In my previous post, I discussed the proper way to layout a printed circuit board (PCB) for an operational amplifier (op amp) and provided a list of good layout practices to follow. In this post, I will discuss common mistakes when laying out a PCB for an instrumentation amplifier (INA) and then show an example of a proper layout for an INA.

INAs are used in applications that require the amplification of a differential voltage, such as when measuring the voltage across a shunt resistor in a high-side current-sensing application. Figure 1 shows the schematic of a typical single-supply high-side current-sensing circuit.

Figure 1: High-side current-sensing schematic

In Figure 1, a differential voltage is measured across RSHUNT, with R1, R2, C1, C2, and C3 providing input common-mode and differential-mode filtering. R3 and C4 provide output filtering for the INA, U1. U2 buffers the reference pin of the INA. R4 and C5 form a low pass filter that minimizes noise that the op amp introduces to the reference pin of the INA.

While the layout for the schematic in Figure 1 seems straightforward, it is easy to make mistakes in the PCB layout that might degrade circuit performance. Figure 2 shows a PCB layout with three mistakes we at TI commonly see when reviewing INA layouts.

Figure 2: Common PCB layout for an INA

The first mistake is how the differential voltage is measured across the resistor, Rshunt. Notice that the trace from Rshunt to R2 is much shorter, and therefore has less resistance than the trace from Rshunt to R1. This difference in trace impedance may create a differential voltage at the input of U1 due to the input bias current of the INA. Since an INA’s job is to amplify a differential voltage, having unbalanced traces at the input can cause an error. Therefore, keep the input traces of an INA as balanced and as short as possible.

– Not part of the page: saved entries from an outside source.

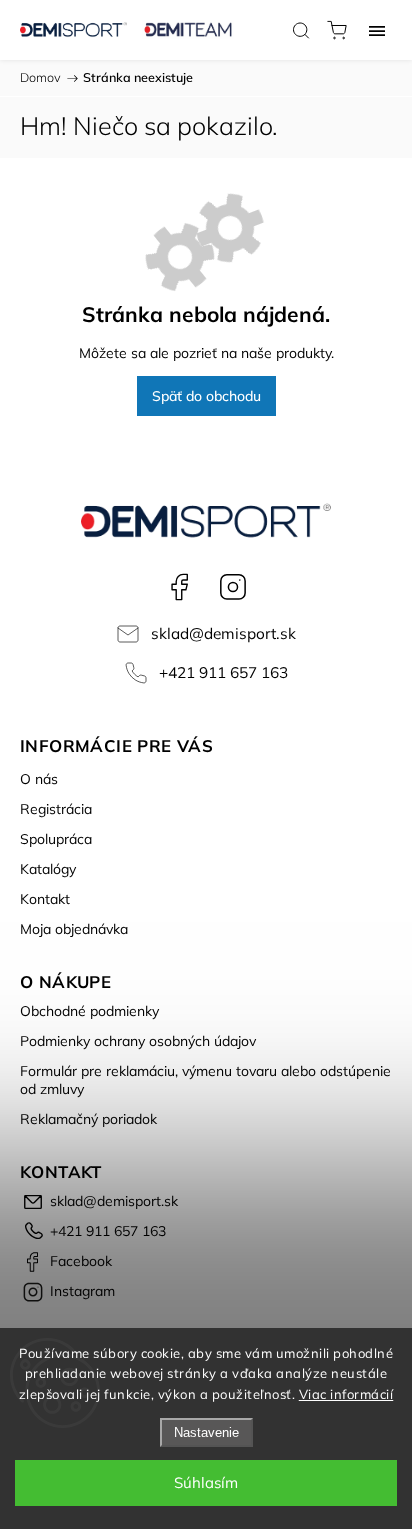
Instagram (233, 587)
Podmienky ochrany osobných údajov (138, 1041)
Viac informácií (346, 1394)
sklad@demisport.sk (223, 633)
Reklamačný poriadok (88, 1119)
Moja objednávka (74, 929)
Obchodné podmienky (89, 1011)
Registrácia (56, 809)
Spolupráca (56, 839)
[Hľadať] (301, 30)
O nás (39, 779)
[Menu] (377, 30)
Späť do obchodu (206, 396)
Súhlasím (206, 1482)
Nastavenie (206, 1432)
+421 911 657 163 (223, 672)
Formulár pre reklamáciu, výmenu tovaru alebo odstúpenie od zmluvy (205, 1080)
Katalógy (48, 869)
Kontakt (45, 899)
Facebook (179, 587)
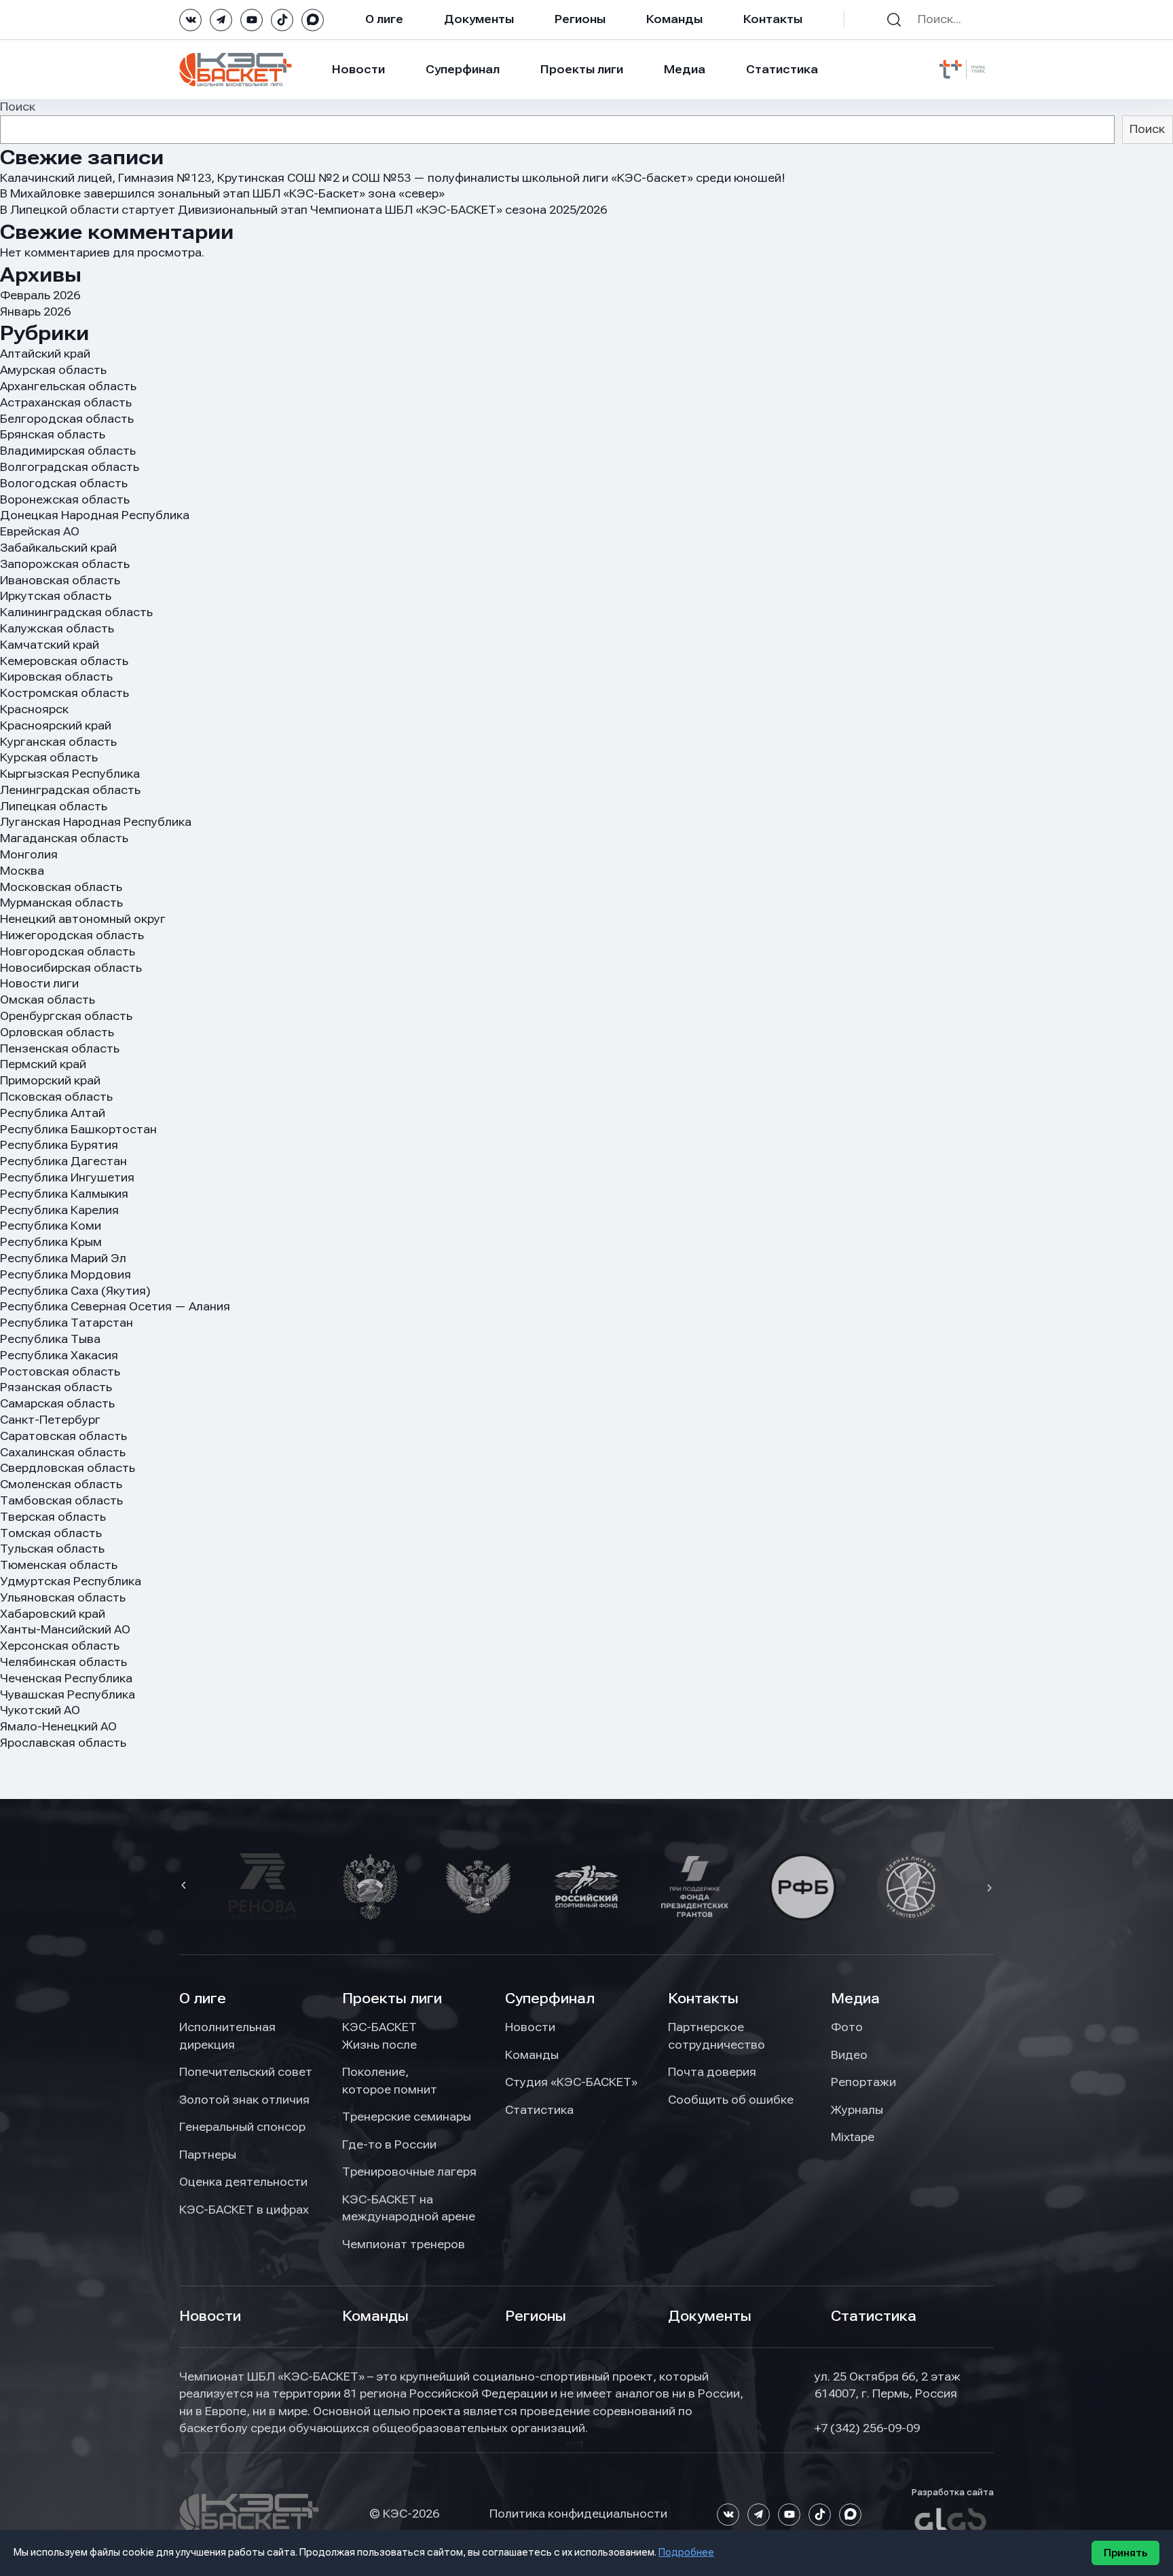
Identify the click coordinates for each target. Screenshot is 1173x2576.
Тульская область (52, 1548)
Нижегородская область (72, 935)
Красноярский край (55, 725)
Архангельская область (68, 386)
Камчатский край (49, 644)
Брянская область (52, 434)
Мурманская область (61, 902)
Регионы (580, 19)
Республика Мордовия (65, 1274)
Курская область (49, 757)
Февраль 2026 (40, 295)
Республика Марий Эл (63, 1258)
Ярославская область (63, 1742)
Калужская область (57, 628)
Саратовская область (63, 1436)
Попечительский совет (245, 2072)
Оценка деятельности (243, 2182)
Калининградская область (76, 612)
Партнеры (207, 2154)
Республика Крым (51, 1242)
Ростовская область (60, 1371)
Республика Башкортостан (78, 1129)
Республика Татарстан (66, 1322)
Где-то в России (389, 2144)
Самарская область (57, 1403)
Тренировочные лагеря (409, 2171)
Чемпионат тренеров (403, 2244)
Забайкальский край (58, 547)
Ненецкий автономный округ (83, 919)
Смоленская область (61, 1484)
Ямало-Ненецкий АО (58, 1726)
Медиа (684, 69)
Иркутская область (55, 596)
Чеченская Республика (66, 1678)
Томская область (51, 1533)
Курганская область (58, 742)
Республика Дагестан (63, 1161)
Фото (847, 2027)
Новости (358, 69)
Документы (479, 19)
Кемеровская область (64, 661)
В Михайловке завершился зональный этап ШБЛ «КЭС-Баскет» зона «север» (222, 193)
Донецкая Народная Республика (94, 515)
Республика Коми (50, 1225)
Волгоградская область (69, 467)
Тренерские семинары (406, 2116)
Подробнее (686, 2552)
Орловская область (57, 1032)
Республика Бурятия (59, 1145)
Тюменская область (58, 1565)
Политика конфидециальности (578, 2513)
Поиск (17, 106)
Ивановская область (60, 580)
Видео (849, 2055)
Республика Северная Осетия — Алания (115, 1306)
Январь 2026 (35, 311)
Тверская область (53, 1516)
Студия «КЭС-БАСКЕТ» (571, 2082)
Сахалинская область (63, 1452)
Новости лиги (39, 983)
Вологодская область (64, 483)
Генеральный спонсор (242, 2127)
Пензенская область (59, 1048)
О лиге (384, 19)
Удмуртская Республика (70, 1581)
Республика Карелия (59, 1210)
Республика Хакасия (59, 1355)
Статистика (782, 69)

The second mistake is related to the gain-setting resistor of the INA, Rgain. The traces from the pins of U1 to the pads of Rgain are longer than necessary, which create additional resistance and capacitance. Having additional resistance may introduce error in the desired gain of the INA, since the gain depends on the resistance between the INA’s gain-setting pins, pins 1 and 8. Additional capacitance may cause stability issues because the gain-setting pins of the INA connect to the feedback node inside the INA. Therefore, keep the traces connected to the gain-setting resistor as short as possible.

Finally, the positioning of the reference pin buffer circuit may need improving. The reference pin buffer circuit is positioned far from the reference pin, which increases the resistance connected to the reference pin and opens up the possibility for noise and other signals to couple onto the trace. Additional resistance on the reference pin will degrade the high common-mode rejection ratio (CMRR) that most INAs provide. Therefore, position the reference pin buffer circuit as close to the reference pin of the INA as possible.

Figure 3 shows a layout that corrects these three mistakes.

In Figure 3, you can see that the traces from the shunt resistor to R1 and R2 are equal lengths and have a kelvin connection. The traces from the gain-setting resistor to the pins of the INA are as short as possible, and the reference buffer circuit is as close to the reference pin as possible.

The next time you lay out a PCB for an INA, be sure to follow these guidelines:

  • Keep all traces on the input perfectly balanced.
  • Reduce trace length and minimize capacitance on the gain-setting pins.
  • Position the reference buffer circuit as close to the reference pin of the INA.
  • Place decoupling capacitors as close to the supply pins as possible.
  • Pour at least one solid ground plane.
  • Do not sacrifice good layout to label a component with silkscreen.
  • Follow the guidelines in my previous post.

Additional resources

  • The resistance contribution from the traces between input series resistors and the shunt resistor is dwarfed by the mismatch between R1 and R2 just due to their tolerance. So, DC offset introduced by the input bias is solely due to R1-R2 imbalance. DC CMRR won’t be affected much.

    however, AC CMRR suffers from any asymmetries on in amp inputs. The layout must be symmetrical from the input pins to the signal source. Parasitic capacitances to the ground plane must be balanced between inputs.

    If symmetric layout is not possible due to space constraints, the non-symmetric layout has to be optimized by EM modeling and then careful measurements to ensure that parasitics from both inputs to adjacent copper fill are balanced. If EM modeling is not available, a test PCB has to be made with asymmetries stepped by say 1 mil of spacing, over several mils. That way the most balanced layout can be chosen by measurement only. Physical models beat numerical models every time as long as they are affordable. In this case, a small test PCB costs next to nothing.